Format Factory method Provider
PDF mf.Parser.pdf() "pypdf"
Word (.docx) mf.Parser.docx() "python_docx"
PowerPoint (.pptx) mf.Parser.pptx() "python_pptx"
Excel (.xlsx) mf.Parser.xlsx() "openpyxl"
CSV / TSV mf.Parser.csv() "csv"
HTML mf.Parser.html() "beautifulsoup"
Email (.eml) mf.Parser.email() "email"

For installation instructions see Dependency Management.
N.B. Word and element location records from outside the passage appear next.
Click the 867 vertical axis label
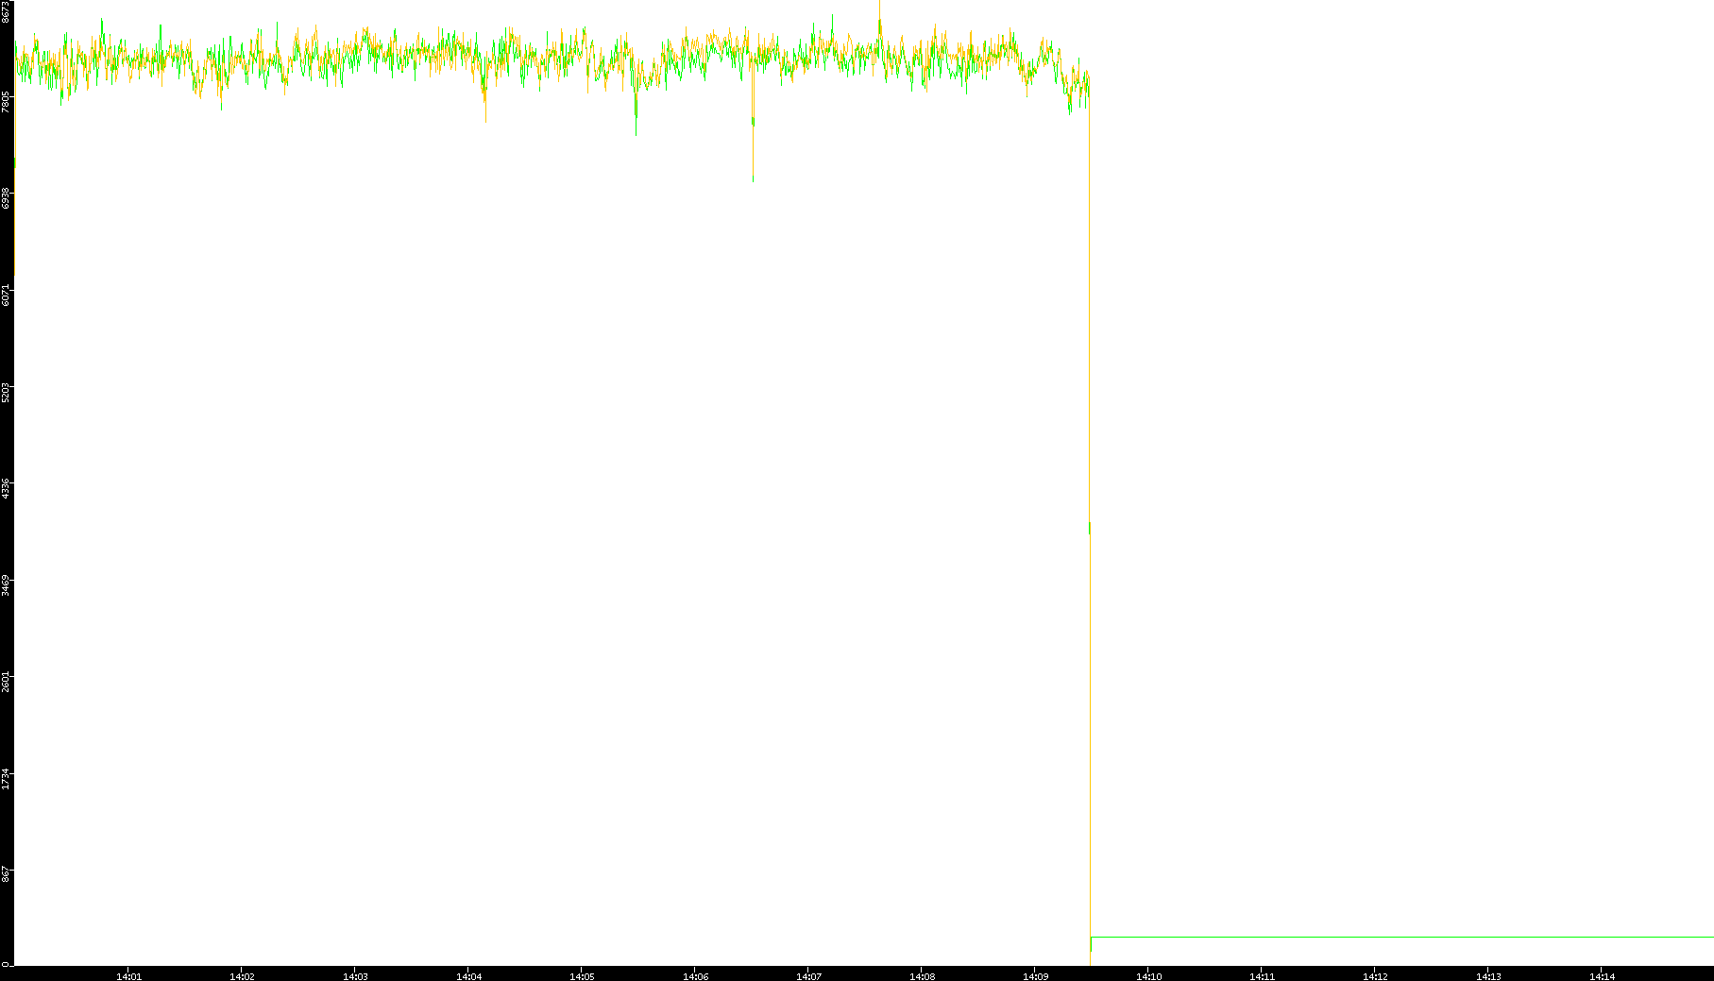The height and width of the screenshot is (981, 1714). click(6, 874)
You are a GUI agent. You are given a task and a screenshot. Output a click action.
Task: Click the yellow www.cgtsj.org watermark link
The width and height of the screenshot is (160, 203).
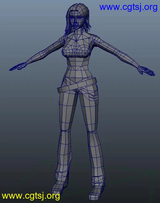(31, 196)
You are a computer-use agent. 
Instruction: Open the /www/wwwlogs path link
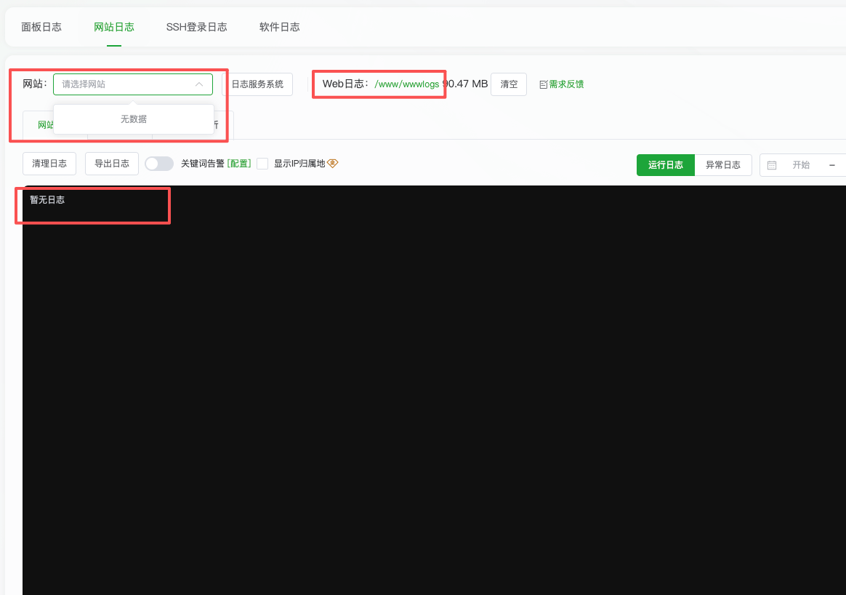(x=407, y=84)
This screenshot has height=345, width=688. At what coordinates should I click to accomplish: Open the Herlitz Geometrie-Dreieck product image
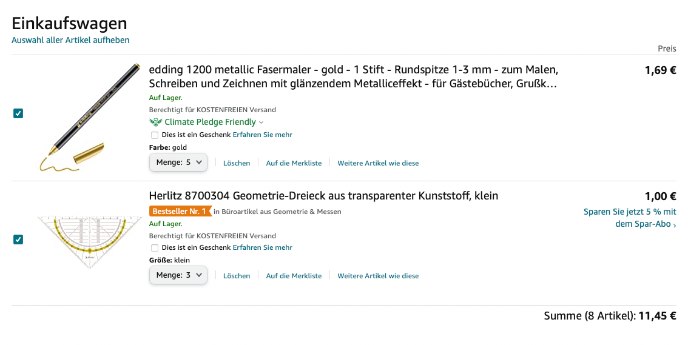tap(90, 241)
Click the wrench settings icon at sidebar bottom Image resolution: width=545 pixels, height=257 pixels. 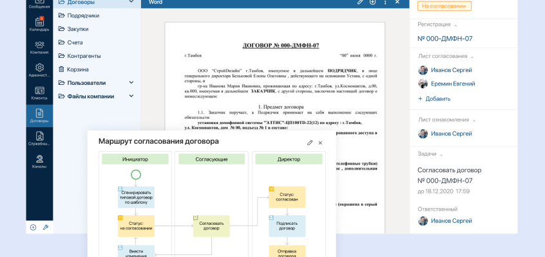point(46,227)
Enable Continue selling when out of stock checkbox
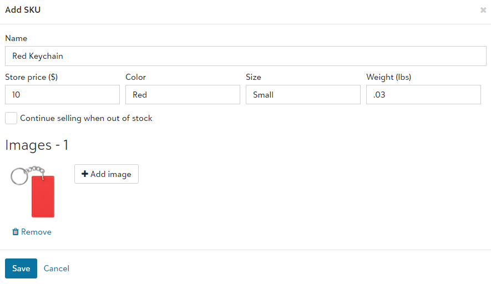491x284 pixels. coord(11,118)
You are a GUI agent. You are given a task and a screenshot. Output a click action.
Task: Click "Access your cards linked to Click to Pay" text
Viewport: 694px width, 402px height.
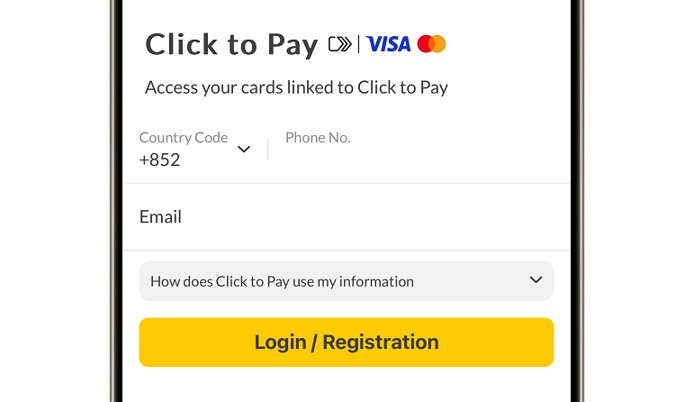[296, 87]
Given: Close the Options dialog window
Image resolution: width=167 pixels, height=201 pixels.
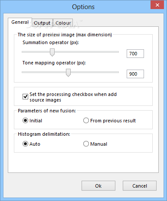Looking at the screenshot, I should click(157, 5).
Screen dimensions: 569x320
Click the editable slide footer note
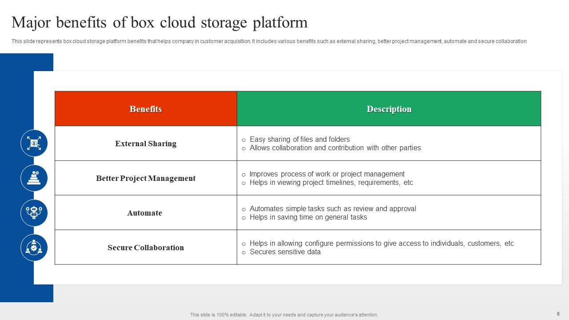click(x=284, y=314)
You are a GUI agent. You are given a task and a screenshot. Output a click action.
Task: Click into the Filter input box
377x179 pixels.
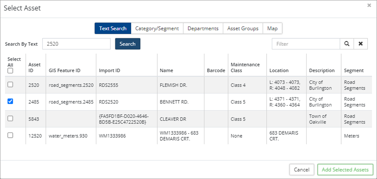tap(305, 44)
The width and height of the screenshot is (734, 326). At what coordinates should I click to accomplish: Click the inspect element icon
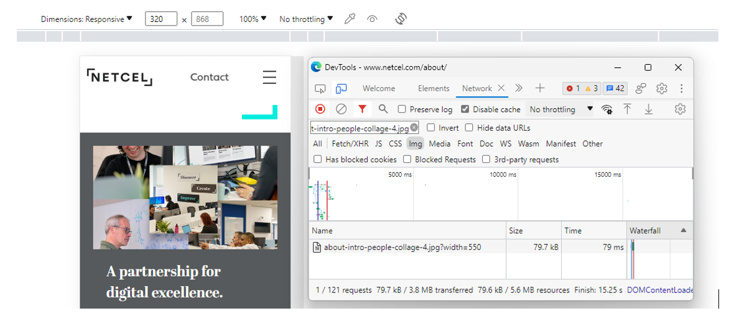320,88
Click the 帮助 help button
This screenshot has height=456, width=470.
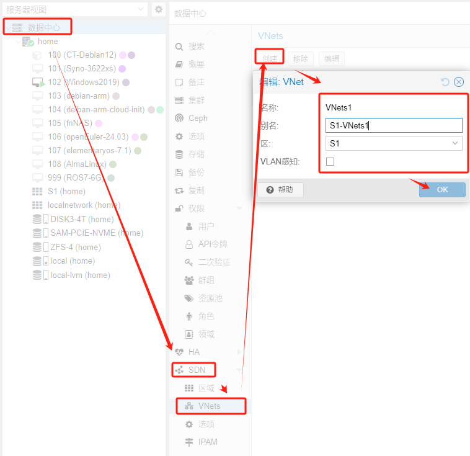coord(280,190)
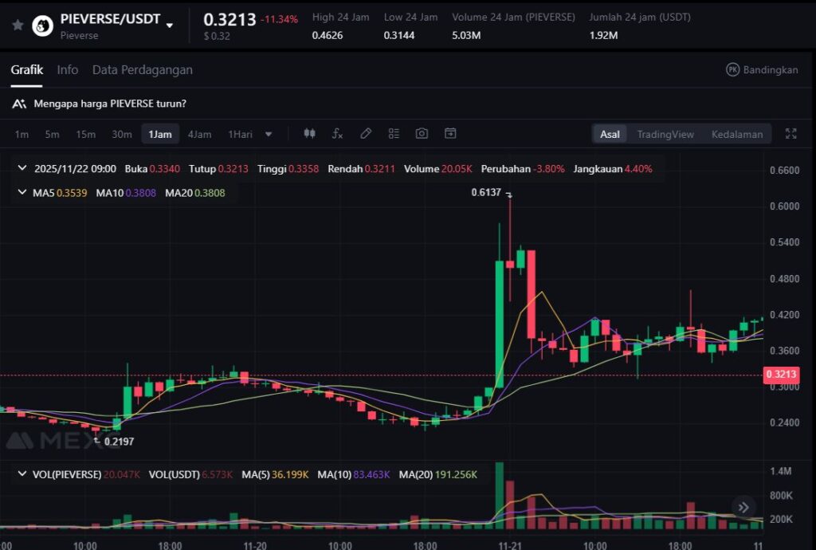Open the Info tab
The image size is (816, 550).
point(68,70)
To inspect available providers at runtime:

mf.Parser.providers()
# {"pdf": ["pypdf"], "docx": ["python_docx"], ...}

2. ParserResponse

Every parser returns a ParserResponse. Its main attributes are:

Attribute Type Description
data dict Extracted content (keys vary per parser, see below)
metadata - Mirrored from data["metadata"]
response_type str E.g. "pdf_parse", "csv_parse", …

Common data keys

Key Present in Description
text all parsers Markdown-formatted document text
images pdf, docx, pptx, xlsx {filename: base64_str_or_bytes}
metadata all parsers dotdict with parser-specific info

3. PDF

from io import BytesIO
import msgflux as mf
from pypdf import PdfWriter

# Create a minimal PDF in memory
writer = PdfWriter()
writer.add_blank_page(width=612, height=792)
buf = BytesIO()
writer.write(buf)

# Parse
parser = mf.Parser.pdf("pypdf")
response = parser(buf.getvalue())

print(response.data["text"])
print(response.data["metadata"].num_pages)        # 1
print(response.data["metadata"].extraction_mode)  # "layout"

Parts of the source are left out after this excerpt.